**JOB:**
Recast the data as a JSON list of strings, one string per line and no blank lines. Begin at the line that contains "You are a computer-use agent.", continue through the end of the data, and leave the pictures out.

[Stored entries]
↓
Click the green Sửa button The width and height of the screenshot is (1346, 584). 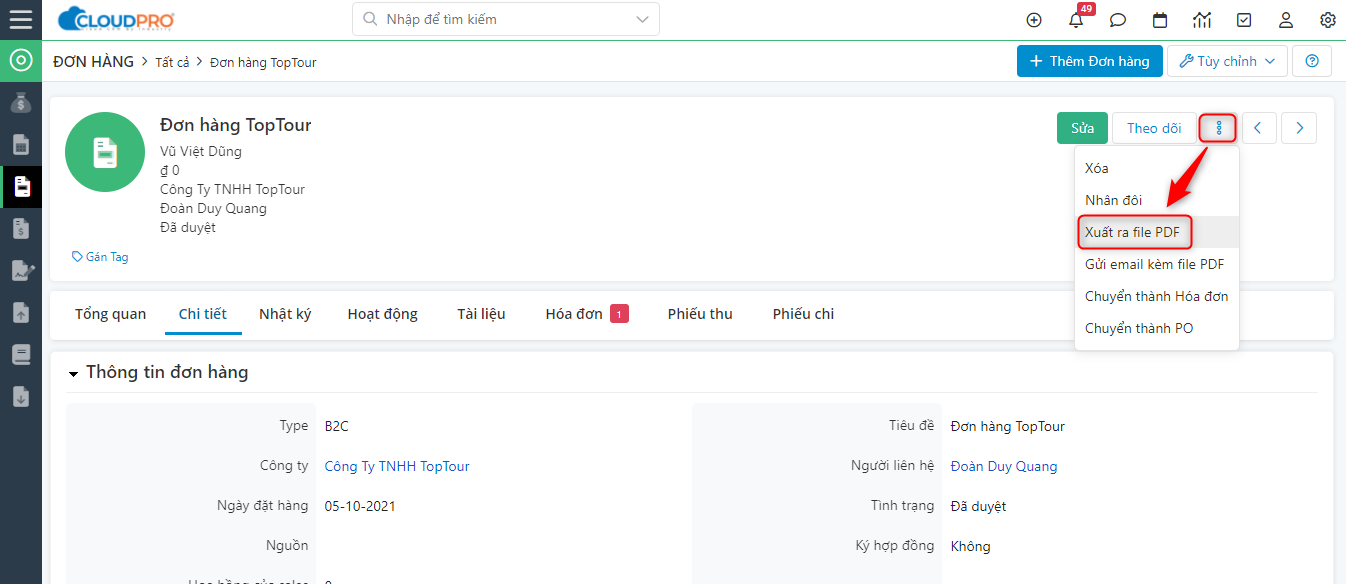click(x=1082, y=128)
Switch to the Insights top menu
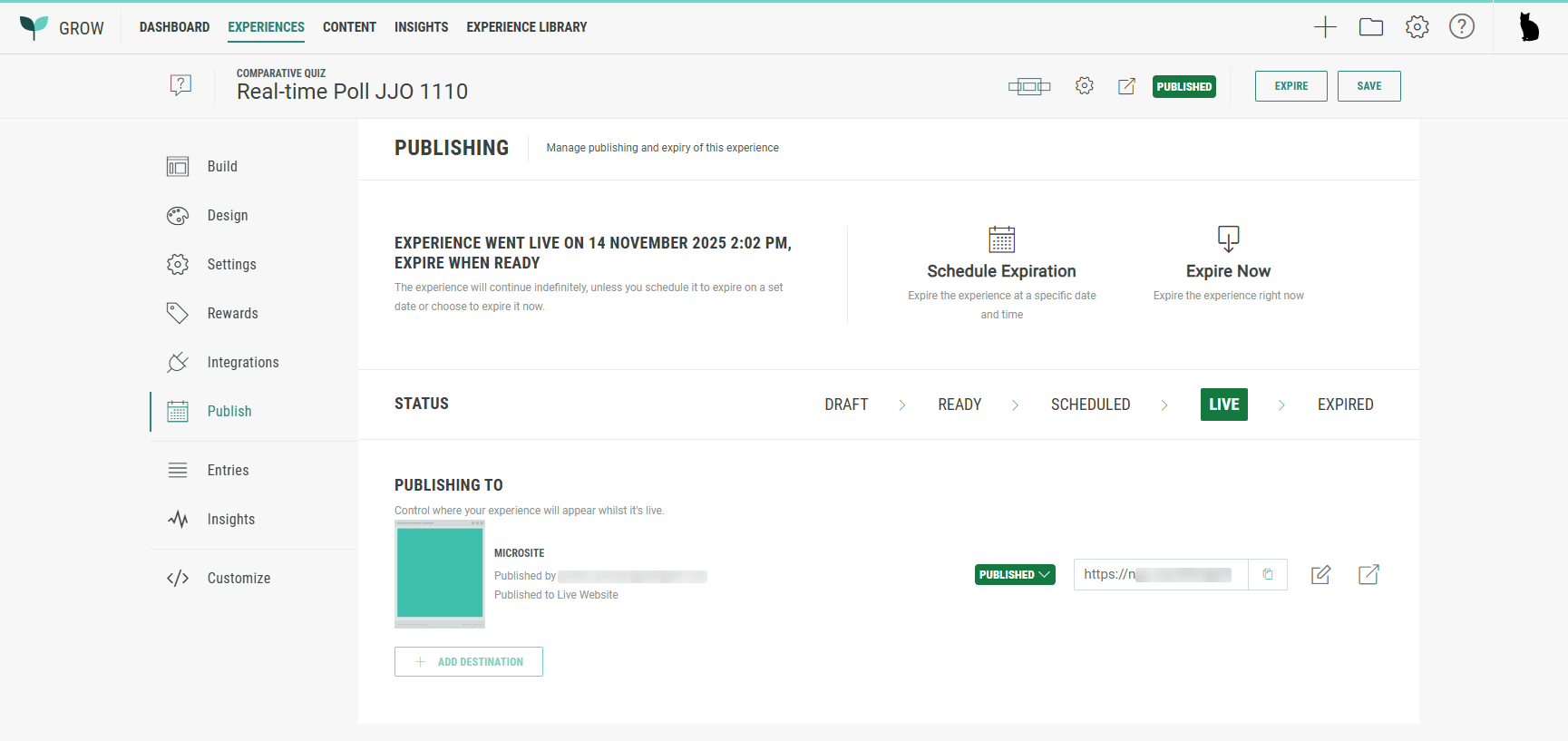This screenshot has width=1568, height=741. point(421,27)
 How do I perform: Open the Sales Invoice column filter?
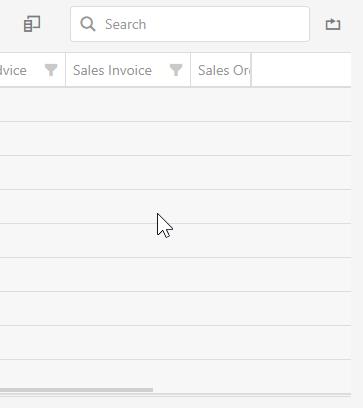pyautogui.click(x=176, y=70)
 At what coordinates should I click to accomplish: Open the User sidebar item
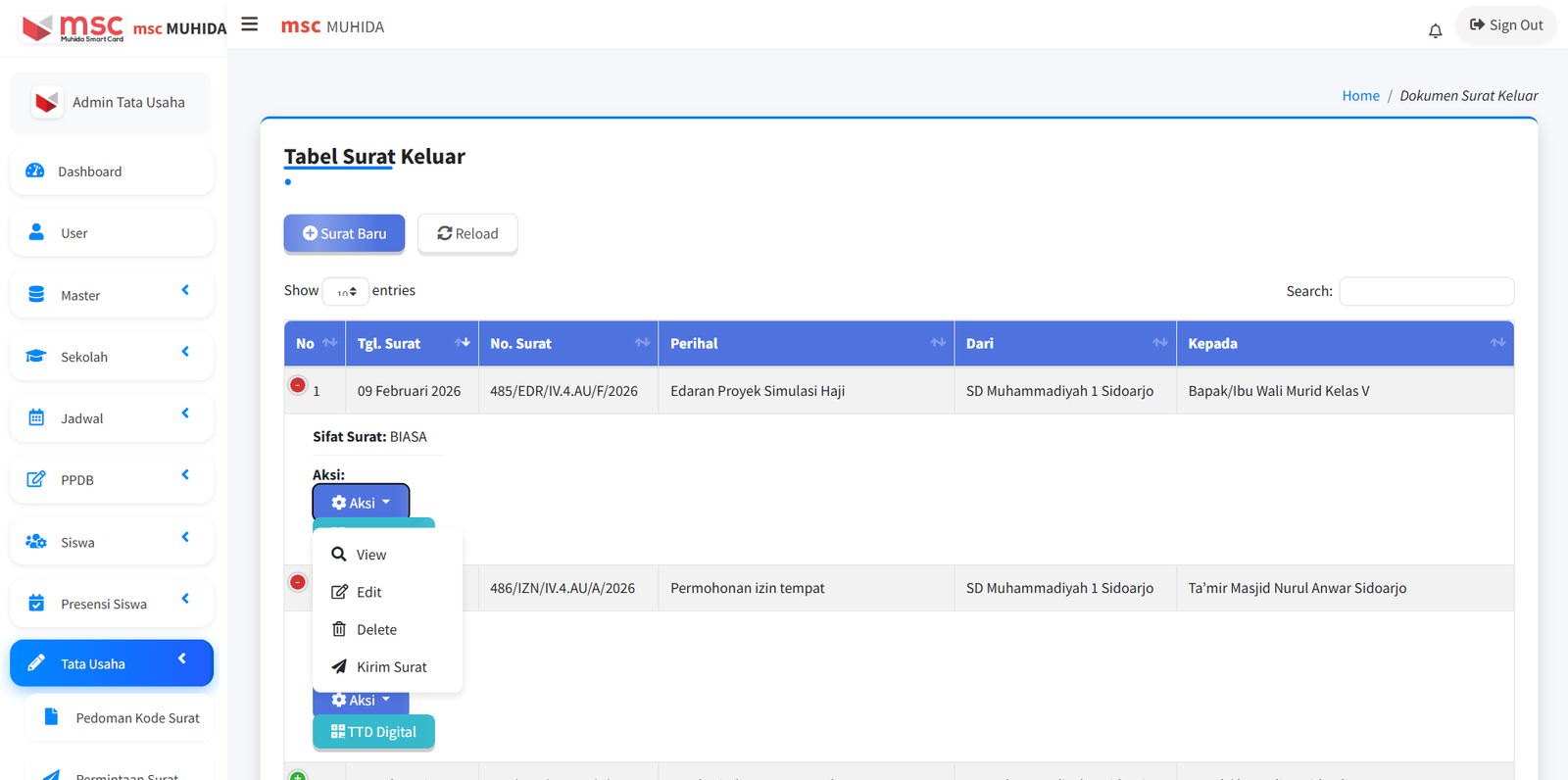pos(112,233)
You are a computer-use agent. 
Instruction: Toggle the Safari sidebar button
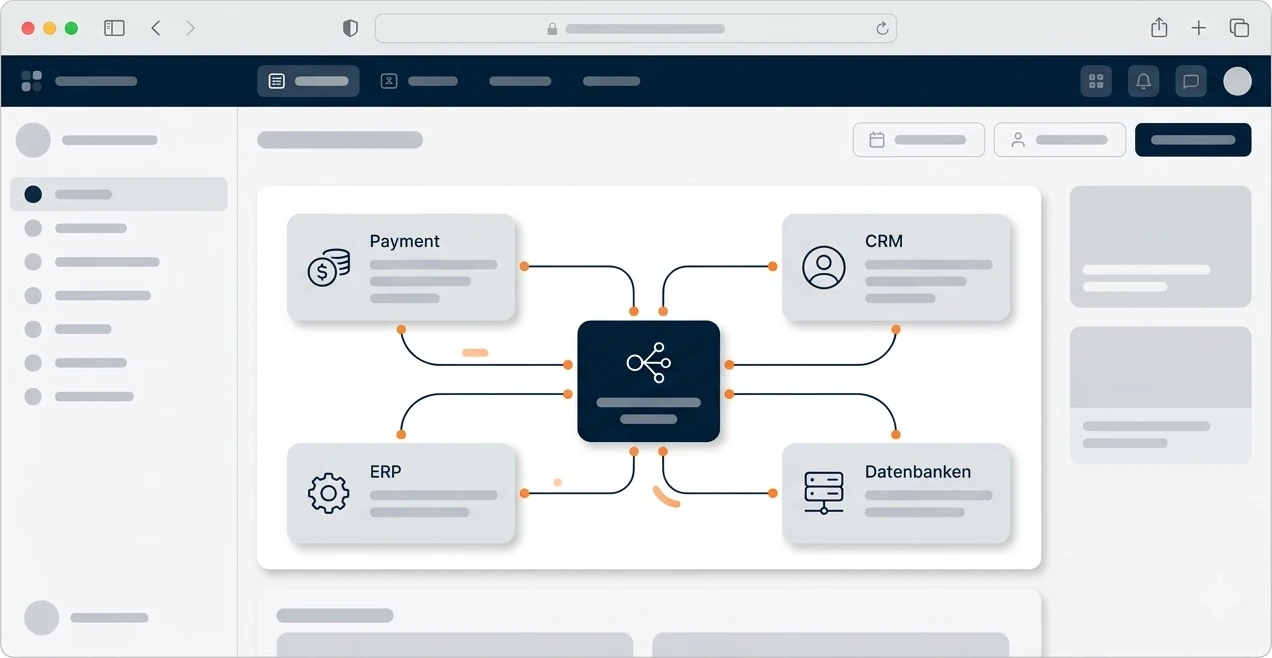point(114,28)
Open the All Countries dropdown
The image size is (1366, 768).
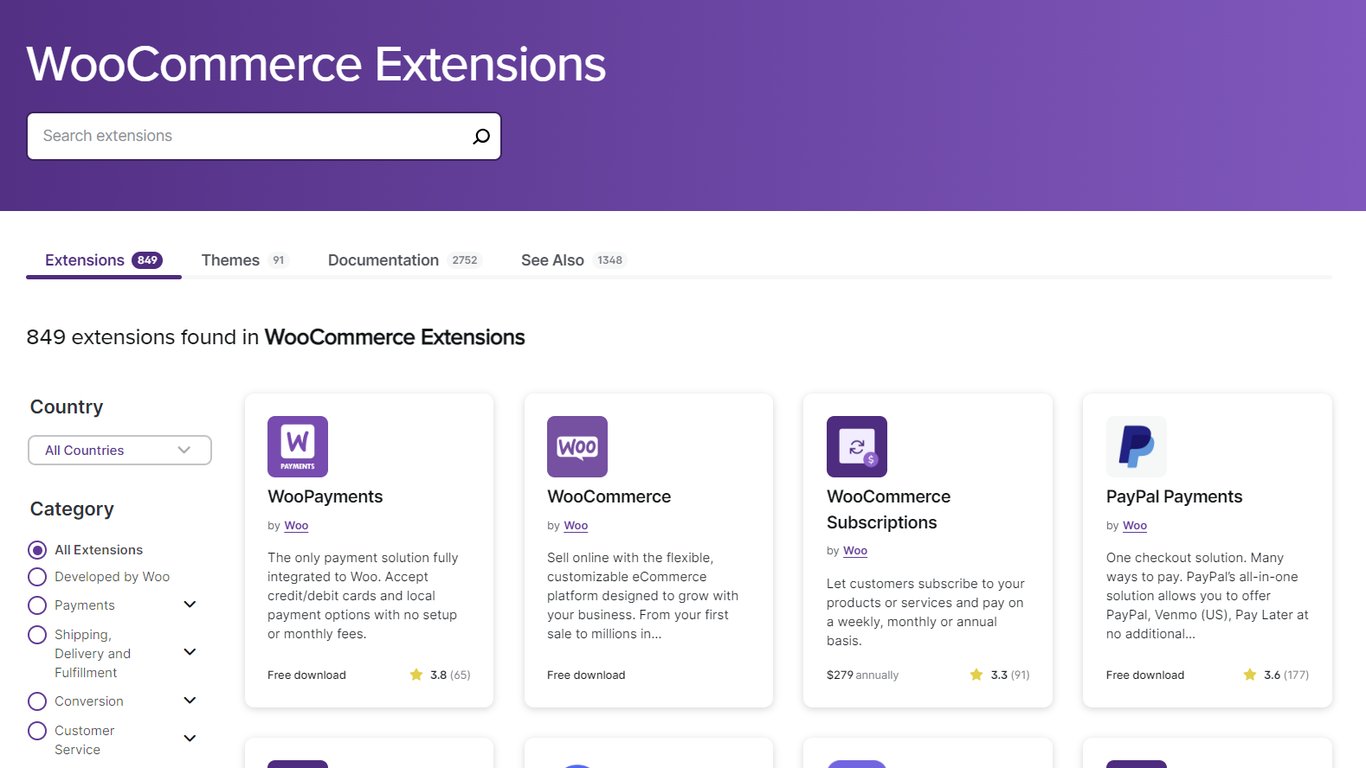click(119, 450)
↑
**ANSWER TO THIS EXERCISE:**
[
  "You are a computer-use agent. ",
  "Instruction: Toggle the Safari sidebar button",
  "point(114,28)",
  "Open the All Countries dropdown",
  "The image size is (1366, 768).",
  "click(119, 450)"
]